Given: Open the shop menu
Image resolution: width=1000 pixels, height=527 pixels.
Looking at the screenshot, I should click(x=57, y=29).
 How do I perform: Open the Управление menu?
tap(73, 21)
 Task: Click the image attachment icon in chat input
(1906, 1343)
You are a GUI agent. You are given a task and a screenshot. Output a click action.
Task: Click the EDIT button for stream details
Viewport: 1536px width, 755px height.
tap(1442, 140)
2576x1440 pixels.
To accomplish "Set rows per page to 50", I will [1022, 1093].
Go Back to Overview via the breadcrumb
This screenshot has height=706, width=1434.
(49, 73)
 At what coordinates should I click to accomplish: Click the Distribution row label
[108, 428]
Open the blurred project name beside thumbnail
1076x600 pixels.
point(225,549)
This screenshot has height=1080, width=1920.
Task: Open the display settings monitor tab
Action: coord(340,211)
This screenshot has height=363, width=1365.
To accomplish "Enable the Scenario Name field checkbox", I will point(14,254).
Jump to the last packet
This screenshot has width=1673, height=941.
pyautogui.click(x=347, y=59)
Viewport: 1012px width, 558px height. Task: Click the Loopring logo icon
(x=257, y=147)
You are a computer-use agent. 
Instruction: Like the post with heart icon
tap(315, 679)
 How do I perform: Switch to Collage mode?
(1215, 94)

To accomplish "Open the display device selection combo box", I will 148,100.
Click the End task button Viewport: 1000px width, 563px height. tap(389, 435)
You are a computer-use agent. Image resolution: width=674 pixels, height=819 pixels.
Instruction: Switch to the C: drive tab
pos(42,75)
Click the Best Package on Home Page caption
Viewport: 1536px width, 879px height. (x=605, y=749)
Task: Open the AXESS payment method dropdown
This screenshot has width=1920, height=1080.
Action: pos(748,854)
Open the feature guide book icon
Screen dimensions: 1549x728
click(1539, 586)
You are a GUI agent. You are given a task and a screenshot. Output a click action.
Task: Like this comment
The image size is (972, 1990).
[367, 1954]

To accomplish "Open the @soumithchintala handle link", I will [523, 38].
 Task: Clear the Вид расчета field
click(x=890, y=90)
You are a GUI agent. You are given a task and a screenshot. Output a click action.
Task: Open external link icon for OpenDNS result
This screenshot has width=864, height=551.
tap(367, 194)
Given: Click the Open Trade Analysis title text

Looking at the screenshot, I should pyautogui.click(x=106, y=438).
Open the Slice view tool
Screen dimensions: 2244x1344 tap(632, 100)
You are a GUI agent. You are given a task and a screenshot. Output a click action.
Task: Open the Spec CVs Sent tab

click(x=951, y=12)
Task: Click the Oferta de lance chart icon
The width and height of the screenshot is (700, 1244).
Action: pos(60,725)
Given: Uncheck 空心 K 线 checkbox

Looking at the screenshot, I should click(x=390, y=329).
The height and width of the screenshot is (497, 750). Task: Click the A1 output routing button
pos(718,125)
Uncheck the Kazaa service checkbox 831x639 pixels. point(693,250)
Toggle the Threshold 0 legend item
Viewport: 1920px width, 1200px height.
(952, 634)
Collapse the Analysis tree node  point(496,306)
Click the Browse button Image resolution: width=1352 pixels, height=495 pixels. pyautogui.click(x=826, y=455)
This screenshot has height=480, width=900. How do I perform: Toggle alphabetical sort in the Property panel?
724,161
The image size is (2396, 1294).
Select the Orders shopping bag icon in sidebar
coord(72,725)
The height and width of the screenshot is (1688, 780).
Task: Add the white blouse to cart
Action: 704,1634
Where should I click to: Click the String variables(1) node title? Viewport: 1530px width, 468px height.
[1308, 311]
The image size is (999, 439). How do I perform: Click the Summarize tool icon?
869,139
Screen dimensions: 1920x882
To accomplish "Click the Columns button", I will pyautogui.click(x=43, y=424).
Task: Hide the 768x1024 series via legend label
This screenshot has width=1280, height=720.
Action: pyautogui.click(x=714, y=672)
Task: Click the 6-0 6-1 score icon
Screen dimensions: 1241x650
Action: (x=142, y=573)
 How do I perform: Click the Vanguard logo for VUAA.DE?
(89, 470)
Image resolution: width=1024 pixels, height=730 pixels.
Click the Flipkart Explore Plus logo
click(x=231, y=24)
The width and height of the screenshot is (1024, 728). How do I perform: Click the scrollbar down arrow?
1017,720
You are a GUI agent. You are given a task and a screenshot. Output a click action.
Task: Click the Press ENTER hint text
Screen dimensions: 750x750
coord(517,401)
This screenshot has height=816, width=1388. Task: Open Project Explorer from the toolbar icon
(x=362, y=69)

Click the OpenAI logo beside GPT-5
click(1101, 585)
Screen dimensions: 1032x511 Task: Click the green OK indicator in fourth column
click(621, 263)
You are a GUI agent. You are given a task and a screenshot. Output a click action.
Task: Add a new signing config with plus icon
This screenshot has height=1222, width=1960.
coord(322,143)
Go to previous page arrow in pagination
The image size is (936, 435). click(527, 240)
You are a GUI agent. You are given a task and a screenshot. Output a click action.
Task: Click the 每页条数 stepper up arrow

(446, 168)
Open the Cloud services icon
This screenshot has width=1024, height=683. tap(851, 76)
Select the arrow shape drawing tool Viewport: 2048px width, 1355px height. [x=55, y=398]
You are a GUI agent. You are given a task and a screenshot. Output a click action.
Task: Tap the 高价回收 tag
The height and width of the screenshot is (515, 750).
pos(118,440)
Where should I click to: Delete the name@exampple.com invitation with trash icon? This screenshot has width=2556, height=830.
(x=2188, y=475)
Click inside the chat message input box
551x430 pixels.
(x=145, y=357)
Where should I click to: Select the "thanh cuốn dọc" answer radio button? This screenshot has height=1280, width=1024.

• • • •

Rewrite the listing above with every occurrence of "GUI agent" replaced by "interface agent", keeping all other text unchanged.

Given: Open the shop menu
Image resolution: width=1000 pixels, height=527 pixels.
Looking at the screenshot, I should click(x=57, y=29).
 How do I perform: Open the Управление menu?
tap(73, 21)
 Task: Click the image attachment icon in chat input
(1906, 1343)
You are a interface agent. You are given a task and a screenshot. Output a click action.
Task: Click the EDIT button for stream details
Viewport: 1536px width, 755px height.
tap(1442, 140)
2576x1440 pixels.
To accomplish "Set rows per page to 50", I will [1022, 1093].
Go Back to Overview via the breadcrumb
This screenshot has height=706, width=1434.
(49, 73)
 At what coordinates should I click to accomplish: Click the Distribution row label
[108, 428]
Open the blurred project name beside thumbnail
1076x600 pixels.
point(225,549)
This screenshot has height=1080, width=1920.
Task: Open the display settings monitor tab
Action: coord(340,211)
This screenshot has height=363, width=1365.
To accomplish "Enable the Scenario Name field checkbox", I will point(14,254).
Jump to the last packet
This screenshot has width=1673, height=941.
pyautogui.click(x=347, y=59)
Viewport: 1012px width, 558px height. Task: Click the Loopring logo icon
(x=257, y=147)
You are a computer-use agent. 
Instruction: Like the post with heart icon
tap(315, 679)
 How do I perform: Switch to Collage mode?
(1215, 94)

To accomplish "Open the display device selection combo box", I will 148,100.
Click the End task button Viewport: 1000px width, 563px height. tap(389, 435)
You are a computer-use agent. Image resolution: width=674 pixels, height=819 pixels.
Instruction: Switch to the C: drive tab
pos(42,75)
Click the Best Package on Home Page caption
Viewport: 1536px width, 879px height. (x=605, y=749)
Task: Open the AXESS payment method dropdown
This screenshot has width=1920, height=1080.
Action: pos(748,854)
Open the feature guide book icon
Screen dimensions: 1549x728
click(1539, 586)
You are a interface agent. You are given a task and a screenshot. Output a click action.
Task: Like this comment
The image size is (972, 1990).
[367, 1954]

To accomplish "Open the @soumithchintala handle link", I will [523, 38].
 Task: Clear the Вид расчета field
click(x=890, y=90)
You are a interface agent. You are given a task and a screenshot. Output a click action.
Task: Open external link icon for OpenDNS result
This screenshot has width=864, height=551.
tap(367, 194)
Given: Click the Open Trade Analysis title text

Looking at the screenshot, I should pyautogui.click(x=106, y=438).
Open the Slice view tool
Screen dimensions: 2244x1344 tap(632, 100)
You are a interface agent. You are given a task and a screenshot. Output a click action.
Task: Open the Spec CVs Sent tab

click(x=951, y=12)
Task: Click the Oferta de lance chart icon
The width and height of the screenshot is (700, 1244).
Action: pos(60,725)
Given: Uncheck 空心 K 线 checkbox

Looking at the screenshot, I should click(x=390, y=329).
The height and width of the screenshot is (497, 750). Task: Click the A1 output routing button
pos(718,125)
Uncheck the Kazaa service checkbox 831x639 pixels. point(693,250)
Toggle the Threshold 0 legend item
Viewport: 1920px width, 1200px height.
(952, 634)
Collapse the Analysis tree node  point(496,306)
Click the Browse button Image resolution: width=1352 pixels, height=495 pixels. pyautogui.click(x=826, y=455)
This screenshot has height=480, width=900. How do I perform: Toggle alphabetical sort in the Property panel?
724,161
The image size is (2396, 1294).
Select the Orders shopping bag icon in sidebar
coord(72,725)
The height and width of the screenshot is (1688, 780).
Task: Add the white blouse to cart
Action: 704,1634
Where should I click to: Click the String variables(1) node title? Viewport: 1530px width, 468px height.
[1308, 311]
The image size is (999, 439). How do I perform: Click the Summarize tool icon?
869,139
Screen dimensions: 1920x882
To accomplish "Click the Columns button", I will pyautogui.click(x=43, y=424).
Task: Hide the 768x1024 series via legend label
This screenshot has width=1280, height=720.
Action: pyautogui.click(x=714, y=672)
Task: Click the 6-0 6-1 score icon
Screen dimensions: 1241x650
Action: (x=142, y=573)
 How do I perform: Click the Vanguard logo for VUAA.DE?
(89, 470)
Image resolution: width=1024 pixels, height=730 pixels.
Click the Flipkart Explore Plus logo
click(x=231, y=24)
The width and height of the screenshot is (1024, 728). How do I perform: Click the scrollbar down arrow?
1017,720
You are a interface agent. You are given a task and a screenshot. Output a click action.
Task: Click the Press ENTER hint text
Screen dimensions: 750x750
coord(517,401)
This screenshot has height=816, width=1388. Task: Open Project Explorer from the toolbar icon
(x=362, y=69)

Click the OpenAI logo beside GPT-5
click(1101, 585)
Screen dimensions: 1032x511 Task: Click the green OK indicator in fourth column
click(621, 263)
You are a interface agent. You are given a task and a screenshot. Output a click action.
Task: Add a new signing config with plus icon
This screenshot has height=1222, width=1960.
coord(322,143)
Go to previous page arrow in pagination
The image size is (936, 435). click(527, 240)
You are a interface agent. You are given a task and a screenshot. Output a click action.
Task: Click the 每页条数 stepper up arrow

(446, 168)
Open the Cloud services icon
This screenshot has width=1024, height=683. tap(851, 76)
Select the arrow shape drawing tool Viewport: 2048px width, 1355px height. [x=55, y=398]
You are a interface agent. You are given a task and a screenshot. Output a click action.
Task: Tap the 高价回收 tag
The height and width of the screenshot is (515, 750).
pos(118,440)
Where should I click to: Delete the name@exampple.com invitation with trash icon? This screenshot has width=2556, height=830.
(x=2188, y=475)
Click inside the chat message input box
551x430 pixels.
(x=145, y=357)
Where should I click to: Select the "thanh cuốn dọc" answer radio button? This screenshot has height=1280, width=1024.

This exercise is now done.